Records from a dataset
☆ ☆ ☆ ☆

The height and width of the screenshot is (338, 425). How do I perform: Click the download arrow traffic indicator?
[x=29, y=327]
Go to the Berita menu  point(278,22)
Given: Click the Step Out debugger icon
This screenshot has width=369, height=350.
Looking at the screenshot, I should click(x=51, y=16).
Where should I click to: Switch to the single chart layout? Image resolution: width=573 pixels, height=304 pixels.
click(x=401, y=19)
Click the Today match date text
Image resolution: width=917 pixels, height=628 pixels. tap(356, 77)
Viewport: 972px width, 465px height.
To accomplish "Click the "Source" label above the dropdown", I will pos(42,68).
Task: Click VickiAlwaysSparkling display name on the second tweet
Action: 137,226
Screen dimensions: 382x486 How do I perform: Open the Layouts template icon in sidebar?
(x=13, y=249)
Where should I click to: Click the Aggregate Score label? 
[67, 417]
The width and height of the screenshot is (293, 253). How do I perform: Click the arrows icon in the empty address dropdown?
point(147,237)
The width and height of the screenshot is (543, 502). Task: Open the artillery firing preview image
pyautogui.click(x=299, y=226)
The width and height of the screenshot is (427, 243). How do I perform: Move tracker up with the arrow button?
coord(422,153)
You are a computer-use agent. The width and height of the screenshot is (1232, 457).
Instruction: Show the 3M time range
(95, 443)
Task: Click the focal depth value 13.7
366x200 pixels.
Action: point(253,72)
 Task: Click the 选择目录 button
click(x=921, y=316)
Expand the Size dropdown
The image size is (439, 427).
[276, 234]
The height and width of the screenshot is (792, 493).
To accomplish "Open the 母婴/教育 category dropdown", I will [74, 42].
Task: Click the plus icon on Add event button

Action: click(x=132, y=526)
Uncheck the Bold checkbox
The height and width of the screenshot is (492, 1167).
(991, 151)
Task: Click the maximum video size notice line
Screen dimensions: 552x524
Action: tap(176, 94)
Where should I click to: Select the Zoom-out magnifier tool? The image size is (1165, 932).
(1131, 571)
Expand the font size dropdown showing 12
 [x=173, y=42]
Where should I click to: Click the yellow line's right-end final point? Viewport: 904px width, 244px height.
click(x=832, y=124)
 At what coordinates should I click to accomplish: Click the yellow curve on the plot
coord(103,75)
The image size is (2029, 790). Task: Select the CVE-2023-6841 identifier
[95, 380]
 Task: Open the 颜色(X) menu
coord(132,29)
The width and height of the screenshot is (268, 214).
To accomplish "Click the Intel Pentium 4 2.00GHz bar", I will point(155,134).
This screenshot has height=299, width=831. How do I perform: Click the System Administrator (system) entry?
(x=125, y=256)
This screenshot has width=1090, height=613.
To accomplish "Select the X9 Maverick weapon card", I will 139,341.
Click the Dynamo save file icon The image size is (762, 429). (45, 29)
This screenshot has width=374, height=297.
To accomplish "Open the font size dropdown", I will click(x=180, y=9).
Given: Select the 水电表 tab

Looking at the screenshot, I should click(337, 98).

☆ ☆ ☆ ☆

• _Task statement_
Each line of the data should be given back exactly.

• _Written response_
The height and width of the screenshot is (338, 425). How do I perform: Click the download arrow traffic indicator?
[x=29, y=327]
Go to the Berita menu  point(278,22)
Given: Click the Step Out debugger icon
This screenshot has width=369, height=350.
Looking at the screenshot, I should click(x=51, y=16).
Where should I click to: Switch to the single chart layout? Image resolution: width=573 pixels, height=304 pixels.
click(x=401, y=19)
Click the Today match date text
Image resolution: width=917 pixels, height=628 pixels. tap(356, 77)
Viewport: 972px width, 465px height.
To accomplish "Click the "Source" label above the dropdown", I will pos(42,68).
Task: Click VickiAlwaysSparkling display name on the second tweet
Action: 137,226
Screen dimensions: 382x486 How do I perform: Open the Layouts template icon in sidebar?
(x=13, y=249)
Where should I click to: Click the Aggregate Score label? 
[67, 417]
The width and height of the screenshot is (293, 253). How do I perform: Click the arrows icon in the empty address dropdown?
point(147,237)
The width and height of the screenshot is (543, 502). Task: Open the artillery firing preview image
pyautogui.click(x=299, y=226)
The width and height of the screenshot is (427, 243). How do I perform: Move tracker up with the arrow button?
coord(422,153)
You are a computer-use agent. The width and height of the screenshot is (1232, 457).
Instruction: Show the 3M time range
(95, 443)
Task: Click the focal depth value 13.7
366x200 pixels.
Action: point(253,72)
 Task: Click the 选择目录 button
click(x=921, y=316)
Expand the Size dropdown
The image size is (439, 427).
[276, 234]
The height and width of the screenshot is (792, 493).
To accomplish "Open the 母婴/教育 category dropdown", I will [74, 42].
Task: Click the plus icon on Add event button

Action: click(x=132, y=526)
Uncheck the Bold checkbox
The height and width of the screenshot is (492, 1167).
(991, 151)
Task: Click the maximum video size notice line
Screen dimensions: 552x524
Action: tap(176, 94)
Where should I click to: Select the Zoom-out magnifier tool? The image size is (1165, 932).
(1131, 571)
Expand the font size dropdown showing 12
 [x=173, y=42]
Where should I click to: Click the yellow line's right-end final point? Viewport: 904px width, 244px height.
click(x=832, y=124)
 At what coordinates should I click to accomplish: Click the yellow curve on the plot
coord(103,75)
The image size is (2029, 790). Task: Select the CVE-2023-6841 identifier
[95, 380]
 Task: Open the 颜色(X) menu
coord(132,29)
The width and height of the screenshot is (268, 214).
To accomplish "Click the Intel Pentium 4 2.00GHz bar", I will point(155,134).
This screenshot has height=299, width=831. How do I perform: Click the System Administrator (system) entry?
(x=125, y=256)
This screenshot has width=1090, height=613.
To accomplish "Select the X9 Maverick weapon card", I will 139,341.
Click the Dynamo save file icon The image size is (762, 429). (45, 29)
This screenshot has width=374, height=297.
To accomplish "Open the font size dropdown", I will click(x=180, y=9).
Given: Select the 水电表 tab

Looking at the screenshot, I should click(337, 98).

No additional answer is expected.